## TO DO:
The word "Given" marks the lines you need; copy each of them from the data.

## EXERCISE DATA:
[Start of Attachment]

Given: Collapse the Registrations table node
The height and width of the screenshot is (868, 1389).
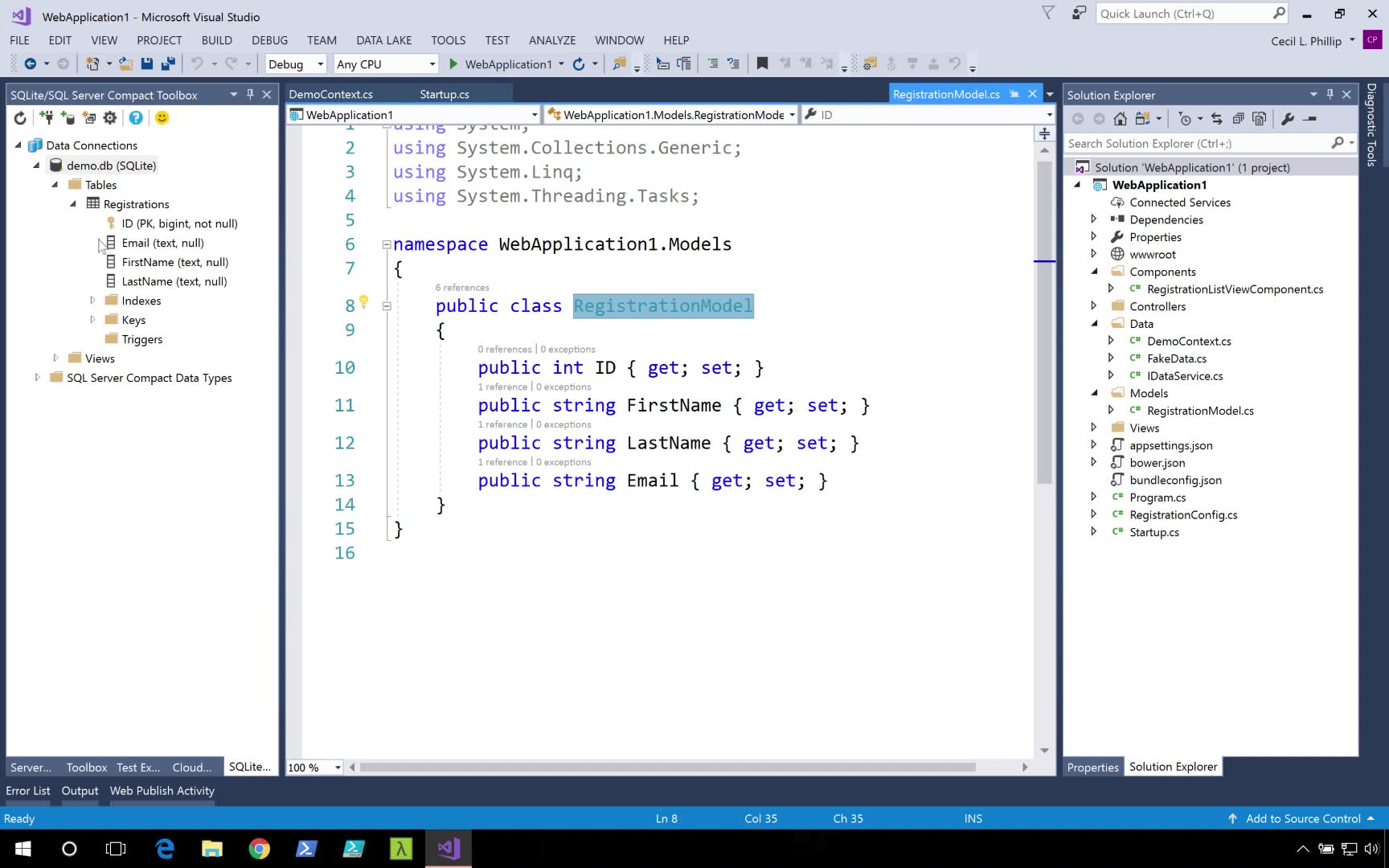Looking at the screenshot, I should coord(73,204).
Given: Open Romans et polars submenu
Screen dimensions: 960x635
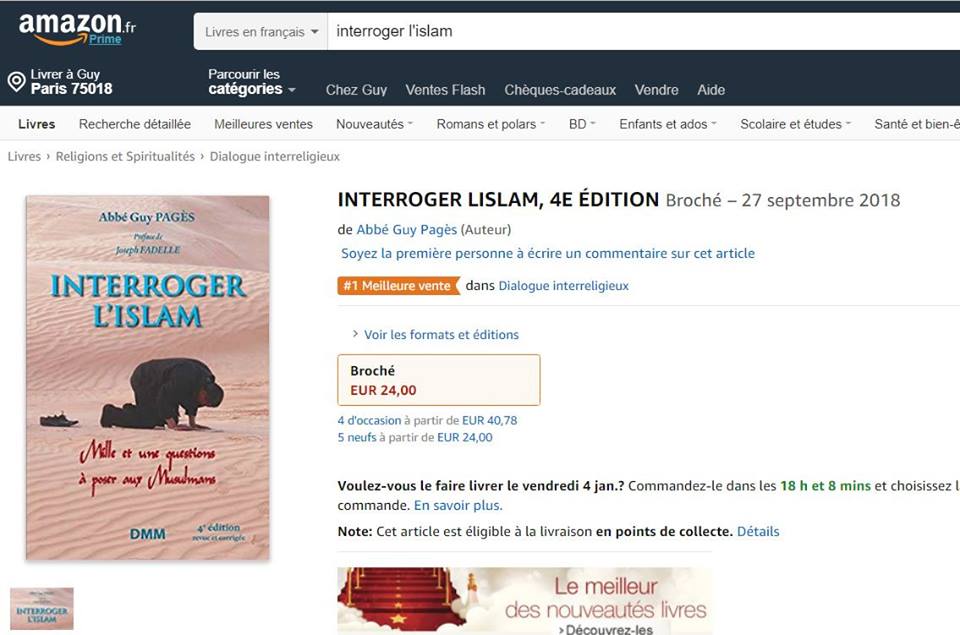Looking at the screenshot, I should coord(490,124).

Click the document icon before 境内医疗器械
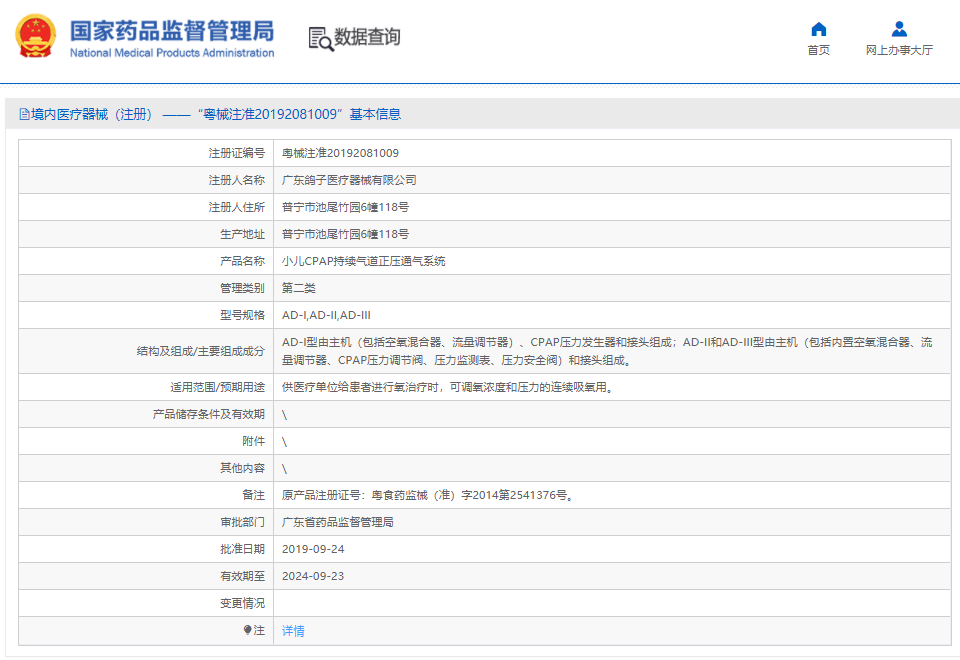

[End of Attachment]
[Start of Attachment]

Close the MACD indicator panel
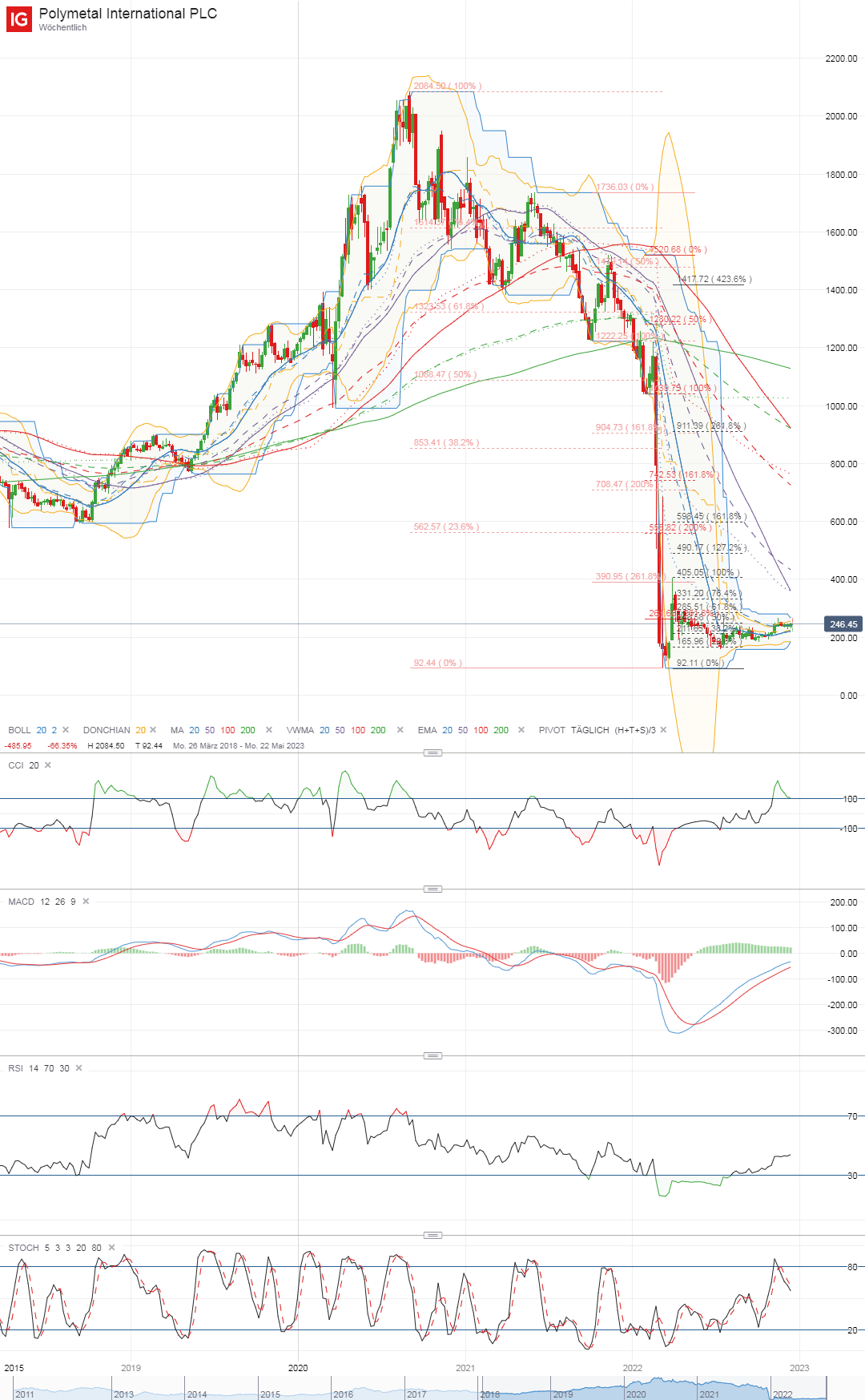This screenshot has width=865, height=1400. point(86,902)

[End of Attachment]

## TASK RESPONSE:
Given: Collapse the Registrations table node
Given: Open Romans et polars submenu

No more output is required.